Identifying peptide-receptor interactions using AlphaFold-Multimer.

alphafold_receptors_ranking

Prerequisites

  • Installation of AlphaFold 2.2.0 - we used the docker-free version provided in https://github.com/kalininalab/alphafold_non_docker
  • As we split MSA generation from prediction, copy af_scripts/run_alphafold_msaonly.py into the root directory of alphafold (that contains run_alphafold.py). This script only runs the data generation pipeline and omits the neural network execution.

Run AlphaFold

  • Execute af_scripts/precompute_msas.py to make all MSAs. The working directory needs to be the alphafold root dir. To change the data or run parameters, modify the variables on lines 14 to 21.
  • Execute af_scripts/predict_from_precomputed.py to predict all pairwise complexes. Modify the variables on lines 18 to 26 if you changed the data or msa directories.
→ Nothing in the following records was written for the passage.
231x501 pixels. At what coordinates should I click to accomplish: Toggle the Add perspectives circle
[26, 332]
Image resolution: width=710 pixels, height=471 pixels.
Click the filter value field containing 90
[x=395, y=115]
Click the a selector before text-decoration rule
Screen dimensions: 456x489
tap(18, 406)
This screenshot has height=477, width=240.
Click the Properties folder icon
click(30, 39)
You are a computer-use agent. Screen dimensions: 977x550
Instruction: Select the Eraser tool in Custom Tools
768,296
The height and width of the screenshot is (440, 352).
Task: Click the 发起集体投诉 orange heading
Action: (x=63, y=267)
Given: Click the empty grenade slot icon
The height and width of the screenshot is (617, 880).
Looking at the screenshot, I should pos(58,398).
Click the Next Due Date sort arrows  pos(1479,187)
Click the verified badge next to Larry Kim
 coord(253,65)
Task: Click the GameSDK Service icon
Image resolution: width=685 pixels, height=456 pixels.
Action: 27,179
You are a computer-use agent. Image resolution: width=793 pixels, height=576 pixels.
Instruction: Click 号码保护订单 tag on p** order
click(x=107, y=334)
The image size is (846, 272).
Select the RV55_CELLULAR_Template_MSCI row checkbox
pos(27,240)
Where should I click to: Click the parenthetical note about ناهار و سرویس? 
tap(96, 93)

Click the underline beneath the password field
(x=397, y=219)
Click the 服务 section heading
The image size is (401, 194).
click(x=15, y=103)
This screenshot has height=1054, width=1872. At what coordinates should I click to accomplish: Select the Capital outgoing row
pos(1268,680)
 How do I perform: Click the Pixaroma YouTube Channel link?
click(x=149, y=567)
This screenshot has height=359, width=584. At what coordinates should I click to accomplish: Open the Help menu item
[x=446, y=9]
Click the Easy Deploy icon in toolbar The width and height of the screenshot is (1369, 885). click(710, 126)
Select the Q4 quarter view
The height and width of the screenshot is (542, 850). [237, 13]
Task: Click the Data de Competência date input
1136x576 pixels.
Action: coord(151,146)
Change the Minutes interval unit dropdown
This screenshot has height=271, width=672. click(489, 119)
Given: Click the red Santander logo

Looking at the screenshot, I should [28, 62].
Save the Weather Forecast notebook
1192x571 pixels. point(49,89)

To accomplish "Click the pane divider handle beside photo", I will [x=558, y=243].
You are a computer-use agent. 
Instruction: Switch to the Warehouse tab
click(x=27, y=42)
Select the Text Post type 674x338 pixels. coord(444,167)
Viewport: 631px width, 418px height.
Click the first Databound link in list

The script is meant to be executed on a GPU node and spawns multiple AlphaFold processes in parallel. Modify GPU_AVAILABLE starting from line 34 to match your GPU setup (default assumes 8 GPUs available)

Rank receptors

  • The function to extract the metrics from a single alphafold result is defined in qc_metrics.py. In benchmark.ipynb, we apply this function to all results, aggregate the metrics and rank the receptors. The notebook produces the results presented in the manuscript.